The pool is an inspiring place for a people watcher like me. It’s inspiring and often quite moving seeing other parents and grandparents tenderly playing with their kids and introducing them to the pool for the first time. The exchanged looks between them seem to communicate a myriad of feelings. I really enjoy being a part of it.
Anyway, the experience at the pool today made me think of the way some artists have tried to describe water and the experience of swimming and translate it into forms like painting. Here’s a few I particularly like…
Leon Kossoff’s thick, impastoed Sunday morning swimming pool series (above) completed in the 80’s must be some of his most joyful works. They are based in the East End of London, where Kossoff locates most of his work. They were some of the first paintings I was encouraged to look at as a student painter. They seem to really convey the light reflected from the shiny walls, water and mass of bodies, but also the noise of the busy pool. There is a nice one from this series in the collection at Birmingham Museum and Art Gallery.

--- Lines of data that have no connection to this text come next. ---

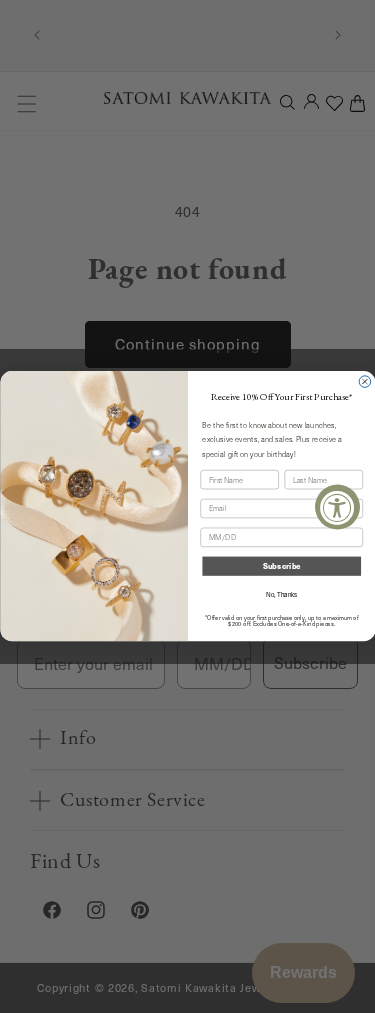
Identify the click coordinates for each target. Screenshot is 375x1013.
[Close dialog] (365, 382)
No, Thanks (281, 595)
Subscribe (281, 566)
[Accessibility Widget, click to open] (337, 506)
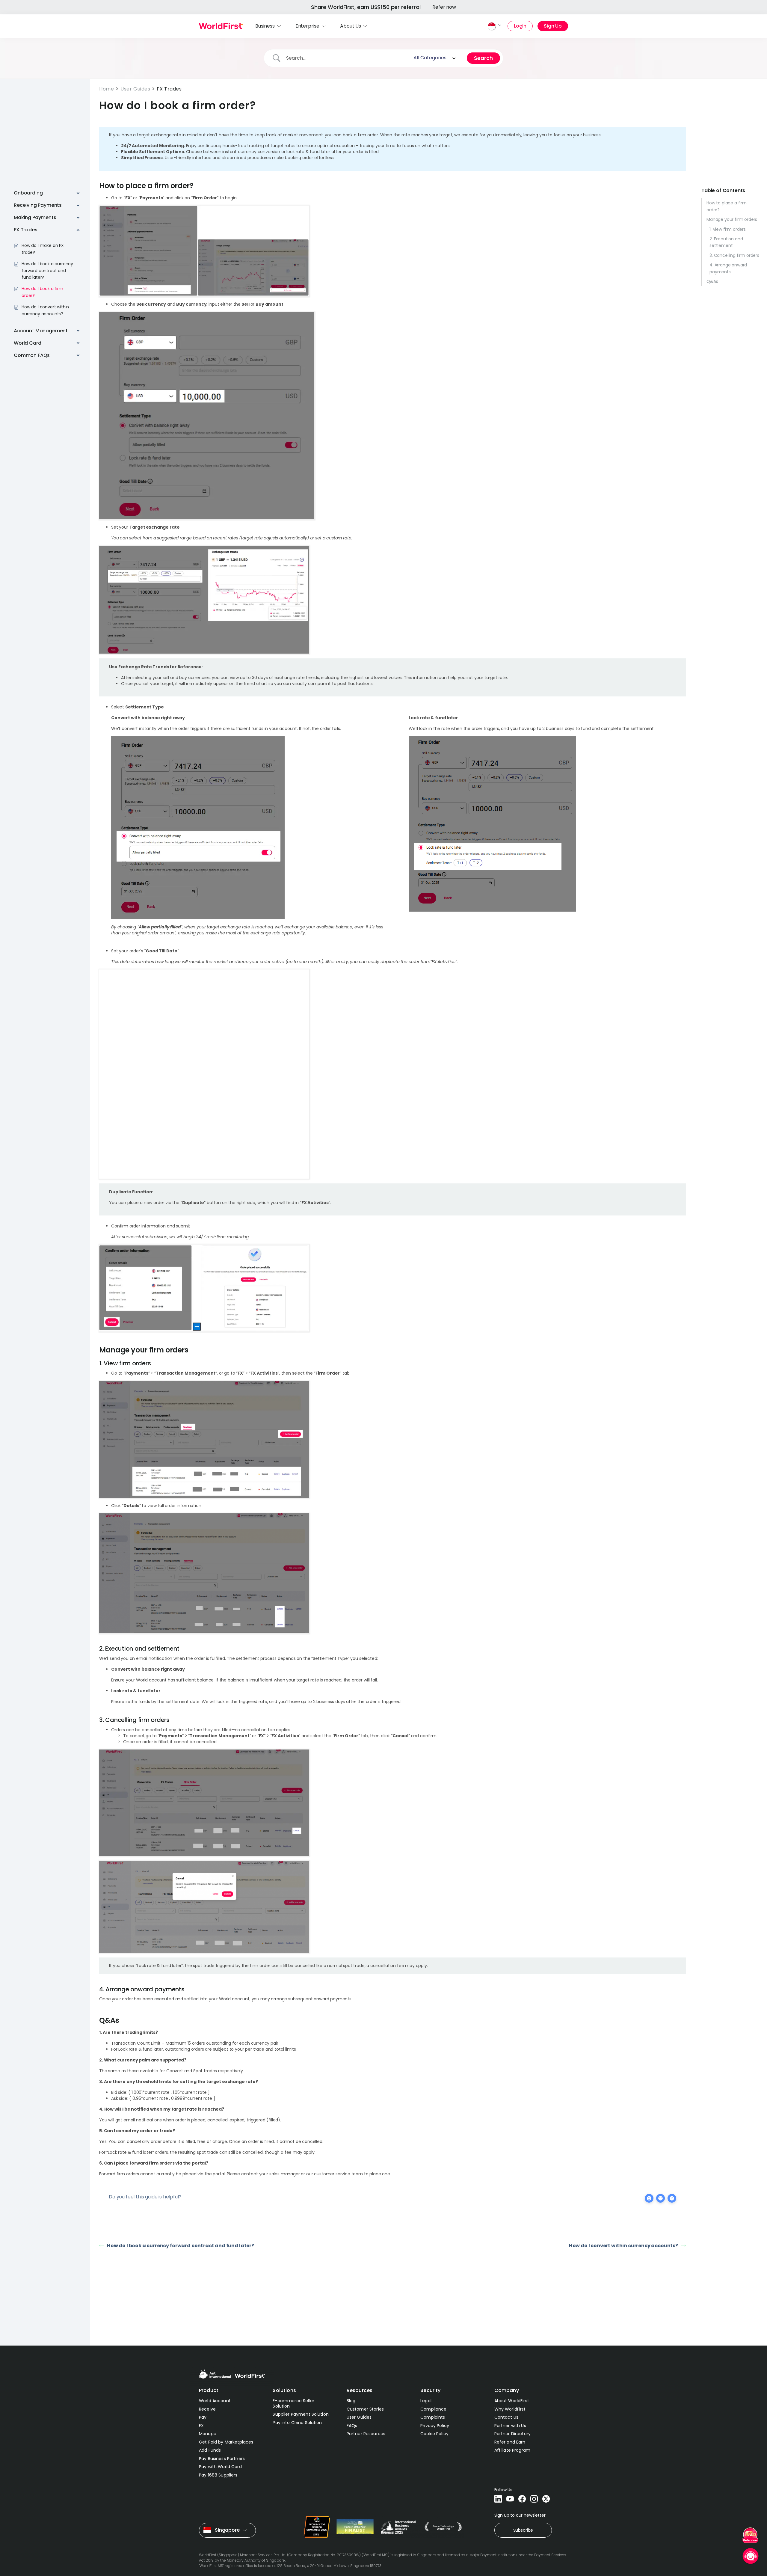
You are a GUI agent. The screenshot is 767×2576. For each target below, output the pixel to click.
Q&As (712, 281)
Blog (351, 2401)
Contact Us (506, 2417)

Michael Andrews is an artist who explored lots of interesting ways to depict water, particularly in his paintings of the Thames Estuary. I’ve always liked this one below though of the artist with his daughter. It captures something of that tenderness between the parent and child.
It has been said that water is one the most difficult subjects to depict (alongside flowers). It has weight, volume, movement and light. I think David Hockney’s experiments with paint and also paper pulp (below) from the 1970’s are incredibly convincing, and also so visually exciting. He’s one of my favourite artists.
I’ve only ever done a couple of paintings of water, but it’s a subject I’ve thought about exploring further at some point with all the waterways and canals to be found in the region. They formed a big part of my early life growing up in the Black Country. There was rarely a weekend that I didn’t find myself cycling or walking alongside a canal somewhere during my teens.